A limitation regarding the current study design is that effects of the interventions are assessed immediately after intervention. As a result, prolonged long-term effects of the interventions remain unknown. Similarly, since the current study consists of a single session, we cannot assess the impact of multiple sessions of the intervention(s). Without doubt, longer-term effects of OT administration and CBM are important to assess when considering them as clinical interventions to improve or rebuild trust. However, since previous research using the same CBM procedure yielded immediate effects on trust c, the current study was set up to test (1) whether OT can enhance these CBM effects and (2) whether OT as individual intervention has an immediate effect on trust. As the present study is the first to combine these two interventions, it is an important first step to assess the short-term effects and feasibility of a single intervention session. Nonetheless, if the (combined) interventions were to prove effective in the current study, future research will be crucial to explore the long-term effects of the interventions as well as the effect of multiple intervention sessions. Additionally, the effects of the interventions are tested in a normal population sample and, therefore, the effectiveness of the interventions in clinical groups cannot be ascertained from the current study. If the current study were to provide favorable results following the CBM and OT interventions, another important next step is to assess effects of the interventions in clinical samples.

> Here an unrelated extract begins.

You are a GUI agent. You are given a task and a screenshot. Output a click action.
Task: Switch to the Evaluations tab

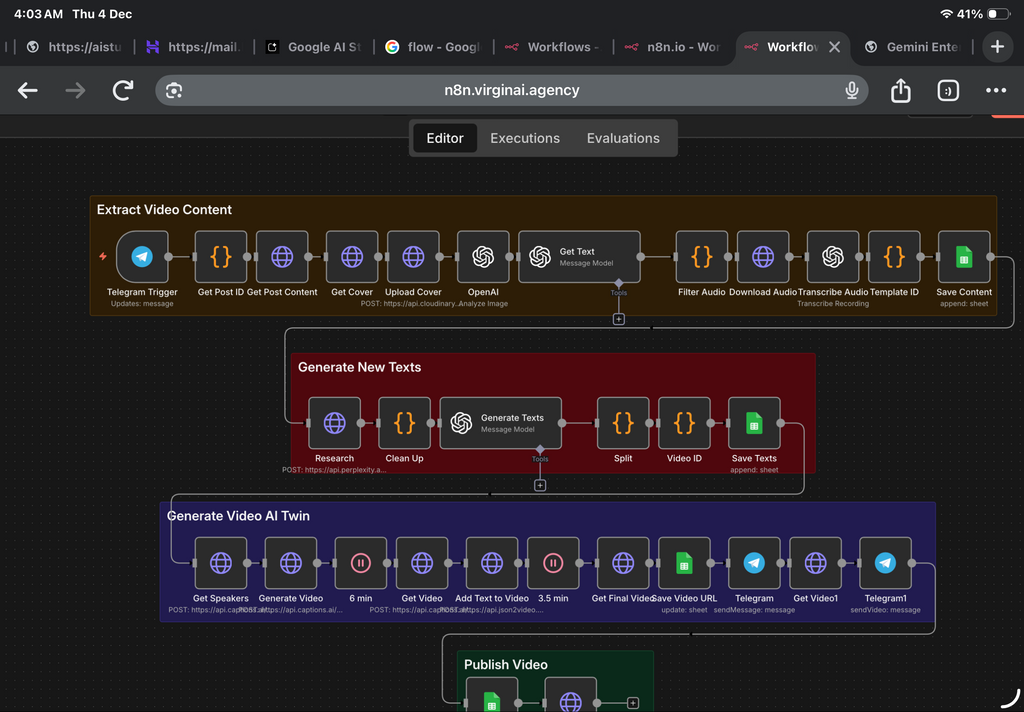pos(622,138)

In all, the current paper describes the protocol for a RCT investigating the individual and combined effects of CBM training and OT on trust in mother. Additionally, the current RCT tests the safety of OT administration in 8–12-year-old children. As OT studies in pediatric populations have yielded mixed results, with the current comprehensive protocol description we aim to expedite the clarity and reproducibility of OT research findings. If effective, CBM training and OT could be easily applicable and nonintrusive additions to interventions that target trust in the context of the parent-child relationship.
Trial status
Mother-child dyads began to enter the trial in March 2016. Recruitment is still open.